Reading text section start

Frantic with Last Minute Christmas Shopping?

My guess is that even with Christmas less than a week away, many of us are still frantic trying to make sure we get those last minute gifts for our tweens and teens.  If your kids are anything like mine, something seems to happen in our teens’ brains the week before Christmas.  Those synapses that didn’t seem to be fully functioning as the semester came to a close suddenly switch into high gear. Without prompting, it’s as if a whole new Christmas list begins to  emerge.

Just when I think my shopping is done, I sometimes find out that what I’ve already purchased is no longer on the Christmas list.  Things that have never before been mentioned become all they want under the tree.

And we question our purchases and run back out to the store to get the “special” gift.  After all, most of us don’t want our kids to be disappointed on Christmas day.

Last week my son and I were in the car together talking about what he might get his siblings for Christmas.  Of course, the conversation turned to what he was hoping would be under the tree for him.  I listened in disbelief as he told me that all he wanted was two items.  The crazy part for me was that I had no idea those two things were even on his list even though he assured me he had mentioned them several times.

So I do what most parents do.  I debate with myself.  Do I take back an item and replace it with the new wish or do I just add to my Christmas budget rationalizing that Christmas only comes once a year?

Reading text section end
Information section start

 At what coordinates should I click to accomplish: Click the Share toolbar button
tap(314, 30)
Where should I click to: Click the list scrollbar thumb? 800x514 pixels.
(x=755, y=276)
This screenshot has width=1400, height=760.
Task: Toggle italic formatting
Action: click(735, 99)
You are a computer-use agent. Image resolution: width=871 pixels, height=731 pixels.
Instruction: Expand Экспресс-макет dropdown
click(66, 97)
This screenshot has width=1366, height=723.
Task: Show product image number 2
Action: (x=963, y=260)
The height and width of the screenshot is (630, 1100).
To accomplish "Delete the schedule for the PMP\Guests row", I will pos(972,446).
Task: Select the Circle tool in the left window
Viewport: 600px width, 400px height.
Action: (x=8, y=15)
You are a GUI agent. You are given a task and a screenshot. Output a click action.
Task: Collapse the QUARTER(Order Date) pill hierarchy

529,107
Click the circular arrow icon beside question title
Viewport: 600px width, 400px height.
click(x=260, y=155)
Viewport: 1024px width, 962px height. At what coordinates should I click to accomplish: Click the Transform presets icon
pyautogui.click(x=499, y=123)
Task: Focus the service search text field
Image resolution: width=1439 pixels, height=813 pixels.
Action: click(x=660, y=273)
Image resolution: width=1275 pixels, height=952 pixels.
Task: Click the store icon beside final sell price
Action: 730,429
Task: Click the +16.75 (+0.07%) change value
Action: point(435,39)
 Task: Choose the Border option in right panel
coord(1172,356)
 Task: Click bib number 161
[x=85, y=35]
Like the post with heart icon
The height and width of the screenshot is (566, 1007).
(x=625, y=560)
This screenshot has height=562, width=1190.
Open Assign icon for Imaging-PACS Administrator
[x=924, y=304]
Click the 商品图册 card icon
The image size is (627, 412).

Information section end

What to work on>
(1) According to the post on last-minute Christmas shopping, why do many parents question their purchases and run back to the store for the "special" gift?
(2) Rewrite the stretch of the Christmas shopping post from "And we question" through "once a year?", replacing "budget" with "spending limit".
(3) Carry on the post about last-minute Christmas shopping from the point where it stops.

Answers for each item>
(1) They do it because most of them don't want their kids to be disappointed on Christmas day.

(2)
And we question our purchases and run back out to the store to get the “special” gift.  After all, most of us don’t want our kids to be disappointed on Christmas day.

Last week my son and I were in the car together talking about what he might get his siblings for Christmas.  Of course, the conversation turned to what he was hoping would be under the tree for him.  I listened in disbelief as he told me that all he wanted was two items.  The crazy part for me was that I had no idea those two things were even on his list even though he assured me he had mentioned them several times.

So I do what most parents do.  I debate with myself.  Do I take back an item and replace it with the new wish or do I just add to my Christmas spending limit rationalizing that Christmas only comes once a year?

(3)
And then a Christmas memory surfaces from when my kids were teens.  The latest requested gift was not under the tree.  Some of you might remember the video game Rock Band that was out several years ago.  It came with electronic drums, a guitar, and a microphone.  Yes, there was some disappointment that it wasn’t under the tree, but then something amazing happened.

I think for the first time in history all of my kids agreed on something.  They agreed they needed Rock Band.  Then they devised their own plan.  They pooled their money (not equally, but as each one could afford), and they decided together to purchase the game.  My husband and I had no part in the discussion.  They worked it all out on their own and they had the most awesome Christmas break ever!  They took turns playing guitar, drums, or doing vocals and they laughed like I’d never seen before.

It made me realize what we would have missed if we had put the game under the tree.

Almost a decade later, if we talk about Christmas memories, that one is the first to surface.  They learned some valuable lessons that year.  

  • They learned that Mom and Dad are not always going to supply every want under the tree.
  • They learned to deal with disappointment on Christmas day.
  • They learned problem solving and negotiation skills.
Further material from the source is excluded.